En Juillet dernier, Danielle Fournier, co-présidente du groupe Europe Ecologie à la Mairie de Paris, a inscrit auprès de la Mairie une ligne budgétaire de 40 000 € pour faire fonctionner la structure du LMP. Présente ce jour à l’Olympic Café, elle dit regretter un contexte de politique culturelle « où l’on rogne sur tout, où l’on tronque des sommes ridicules dans des petites associations ». Selon Danielle Fournier, les subventions ont globalement diminué et seules les grosses structures s’en sortent bien, contrairement aux petites structures où le phénomène a entraîné une dégradation dramatique de la situation. Cependant elle prévient : « Il ne faut pas tomber dans l’opposition ». Certes, l’Orchestre Philarmonique de Paris reçoit de la ville 350 millions d’Euros annuels. Danielle Fournier, peu favorable aux grandes structures, rappelle pourtant que ces univers artistiques différents impliquent des fonctionnements différents. En conclusion, « le problème de Paris, c’est le problème du foncier et du loyer. »
Quelles solutions pour le LMP ? Hervé Breuil se bat pour retrouver une convention de 3 ans – il s’agit d’obtenir un partenariat avec la Ville et une reconnaissance sur la durée. Le 6 septembre, Christophe Girard (adjoint au Maire de Paris, chargé de la culture) a adressé un fax à Hervé Breuil, qui propose une subvention de 49 600 € qui serait votée au prochain Conseil de Paris le 26 septembre prochain.
Hervé Breuil reste pourtant déterminé « Cela ne suffit, nous devons aller plus loin.
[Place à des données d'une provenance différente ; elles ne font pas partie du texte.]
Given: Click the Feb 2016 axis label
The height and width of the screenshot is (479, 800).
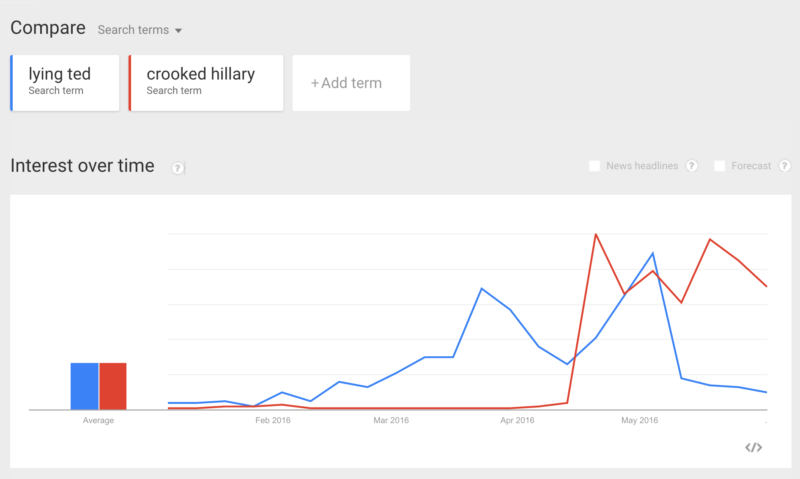Looking at the screenshot, I should click(x=273, y=420).
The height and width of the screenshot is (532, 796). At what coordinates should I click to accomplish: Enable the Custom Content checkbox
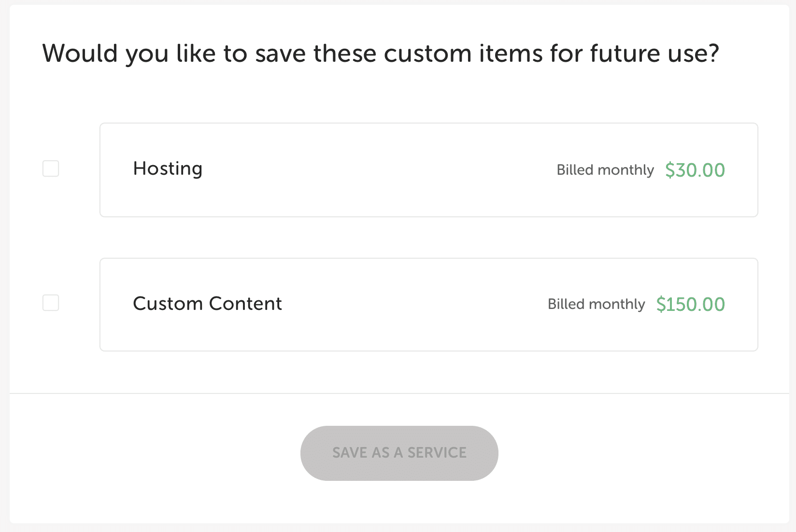pos(51,303)
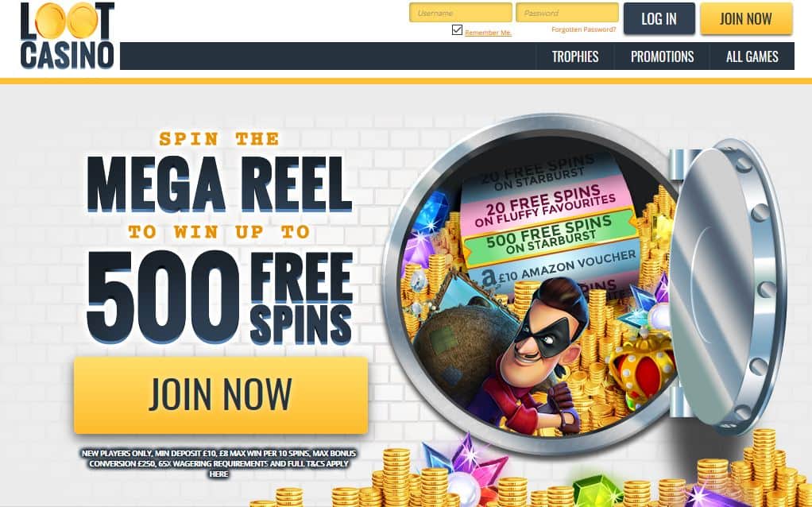Click the large Join Now banner button

point(221,395)
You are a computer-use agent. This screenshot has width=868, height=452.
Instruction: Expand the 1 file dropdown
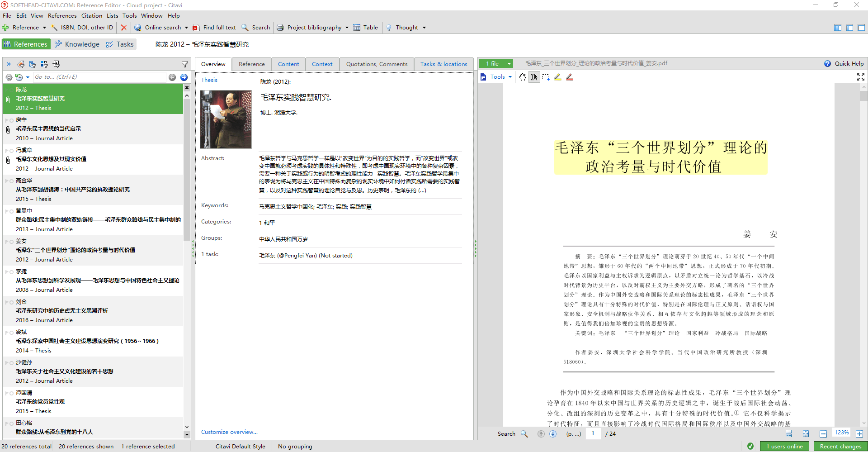coord(509,64)
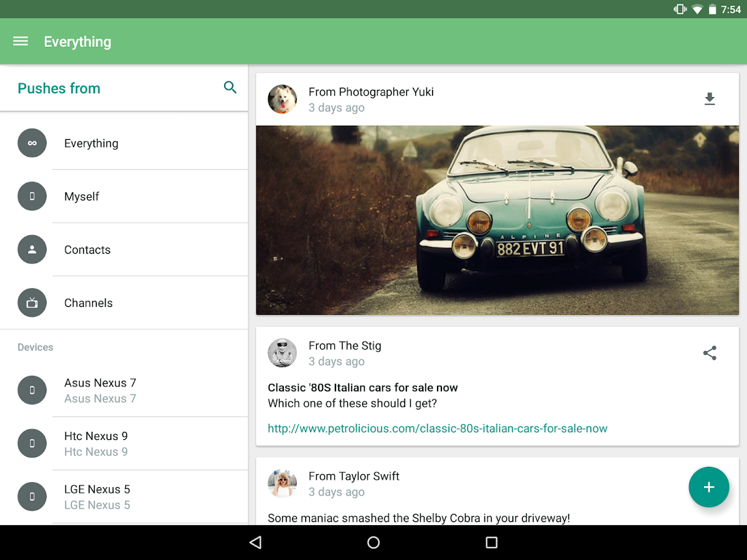Click the LGE Nexus 5 device icon
747x560 pixels.
pos(32,496)
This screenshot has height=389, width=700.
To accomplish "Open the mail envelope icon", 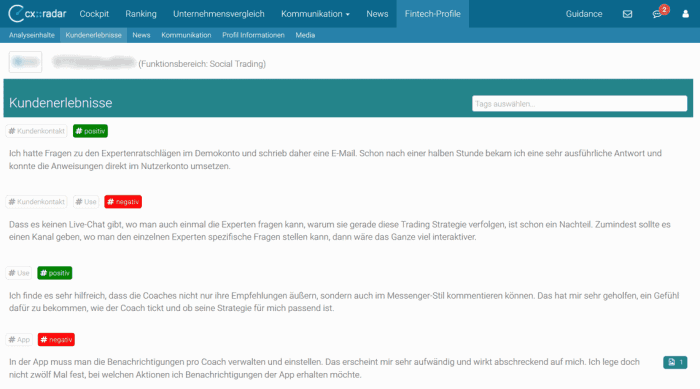I will point(627,14).
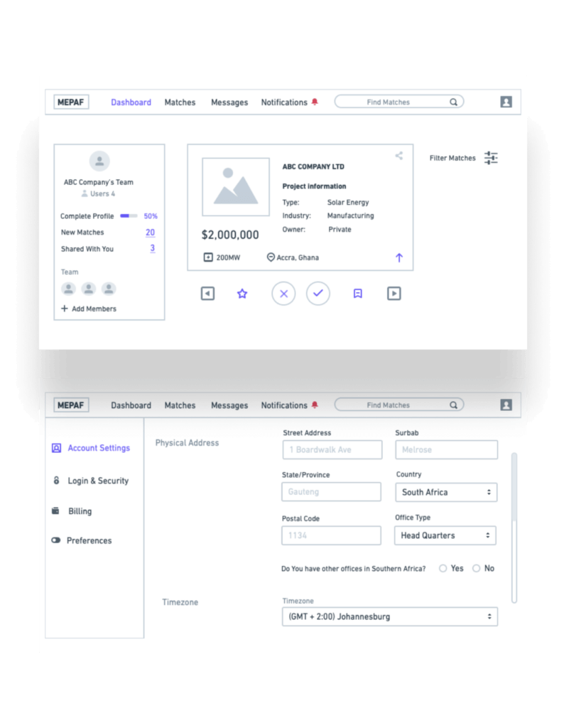Expand the Office Type dropdown
564x728 pixels.
tap(445, 535)
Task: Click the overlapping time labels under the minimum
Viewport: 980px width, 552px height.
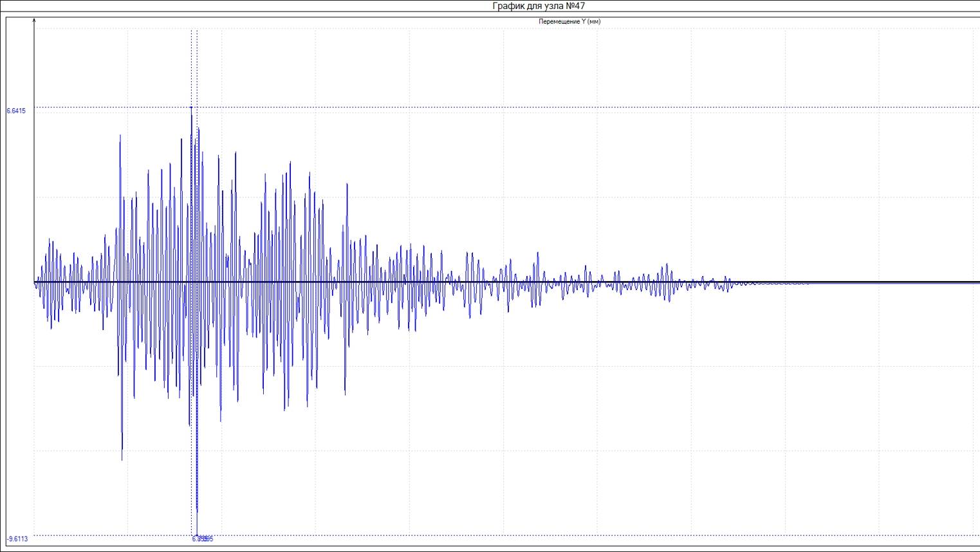Action: (x=202, y=539)
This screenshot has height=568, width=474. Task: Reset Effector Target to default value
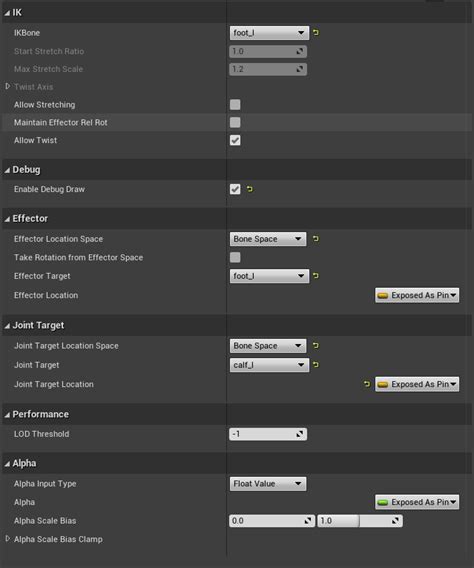coord(316,276)
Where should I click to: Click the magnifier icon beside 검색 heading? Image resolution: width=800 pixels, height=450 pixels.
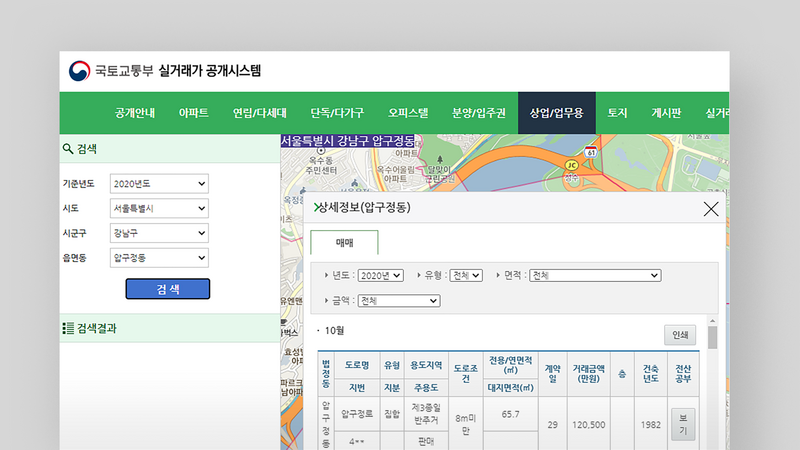68,149
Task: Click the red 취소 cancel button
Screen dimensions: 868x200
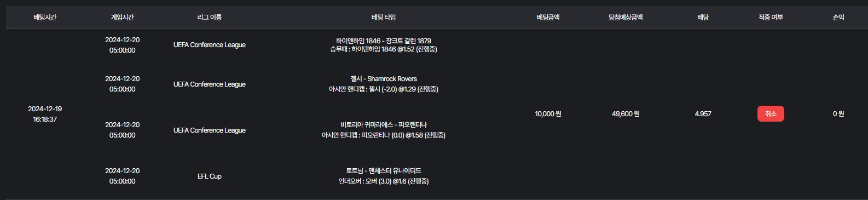Action: coord(771,114)
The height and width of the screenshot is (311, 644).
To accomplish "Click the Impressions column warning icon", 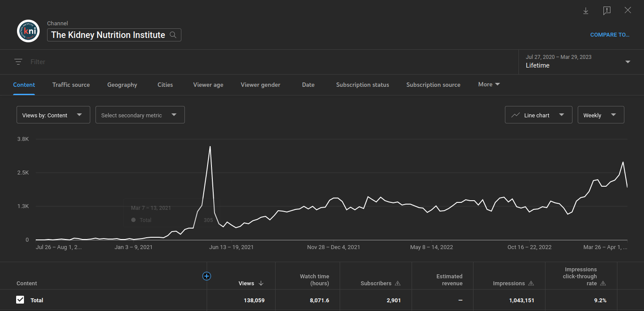I will pyautogui.click(x=531, y=284).
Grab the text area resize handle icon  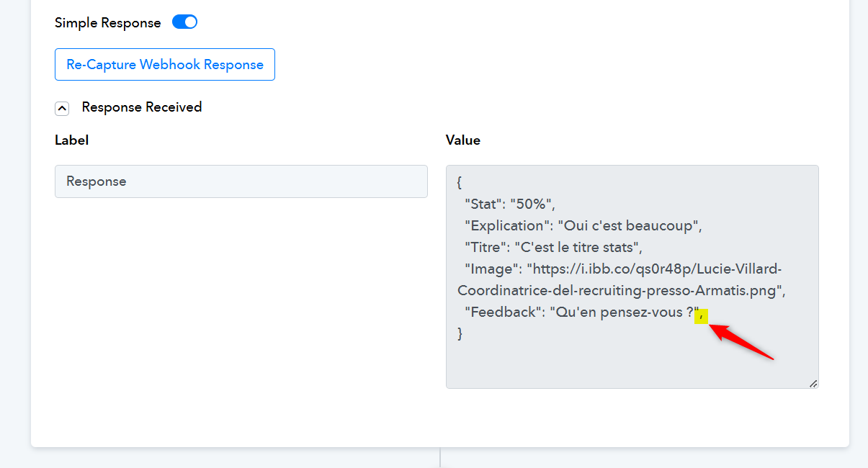click(813, 383)
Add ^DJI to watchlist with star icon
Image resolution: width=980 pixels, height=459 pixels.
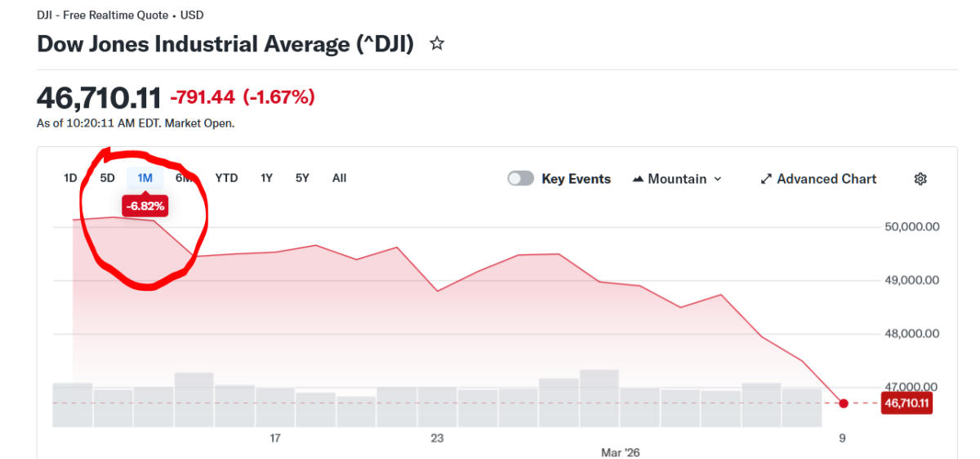pos(437,44)
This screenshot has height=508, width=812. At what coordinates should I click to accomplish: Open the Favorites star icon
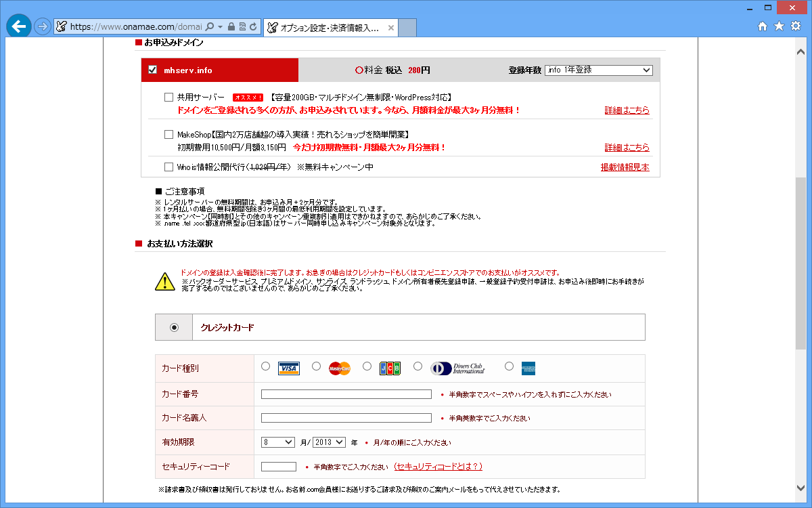pyautogui.click(x=779, y=26)
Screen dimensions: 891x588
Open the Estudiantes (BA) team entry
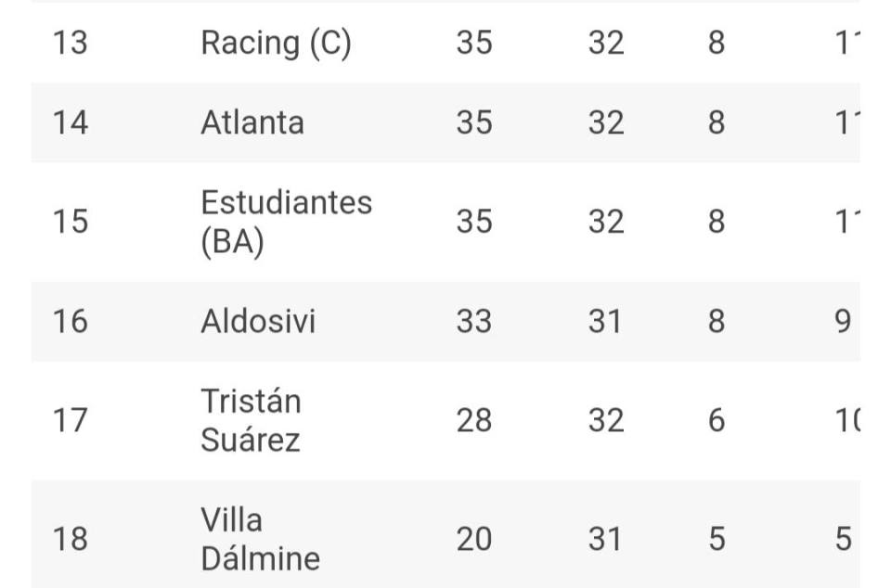[286, 222]
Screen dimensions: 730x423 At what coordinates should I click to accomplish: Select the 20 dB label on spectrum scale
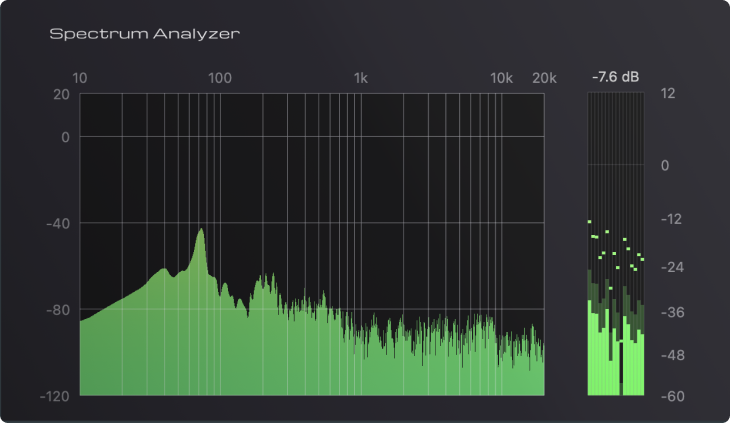point(61,94)
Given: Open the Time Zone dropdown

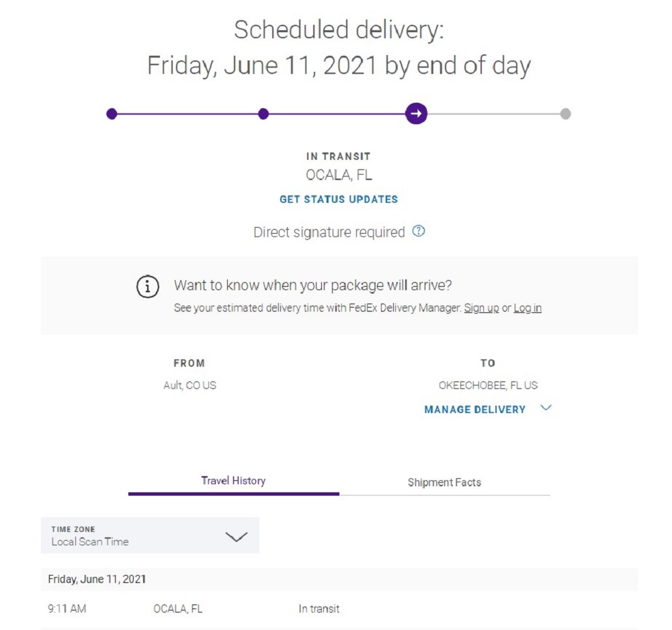Looking at the screenshot, I should tap(149, 535).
J’attends des solutions de l’extérieur, c’est un signal d’écoute, d’ouverture, on s’en remet aux autres et au hasard ».
Une pétition est en ligne sur le site du théâtre : www.rueleon.net
LETTRE DU 5 SEPTEMBRE 2011 D’HERVE BREUIL AU MAIRE DE PARIS
Lettre ouverte au Maire de Paris
« Monsieur le Maire de Paris,
Depuis 25 ans le Lavoir Moderne Parisien dynamise la vie artistique de ce quartier au nom de la démocratie culturelle.
A l’image de cette sixième édition du festival des cultures d’islam, crée ensemble en 2006 et repris par la Mairie de Paris, le lavoir moderne parisien est à la source de la création et inspire largement les projets de développement culturel.
Malgré un bilan reconnu par ses pairs, La Direction des Affaires Culturelles de la Ville de Paris considère que Le Lavoir Moderne Parisien « ne correspond pas à la politique culturelle de la municipalité » et met en œuvre depuis des mois ses services pour effacer du paysage culturel Parisien ce patrimoine de la Goutte d’Or.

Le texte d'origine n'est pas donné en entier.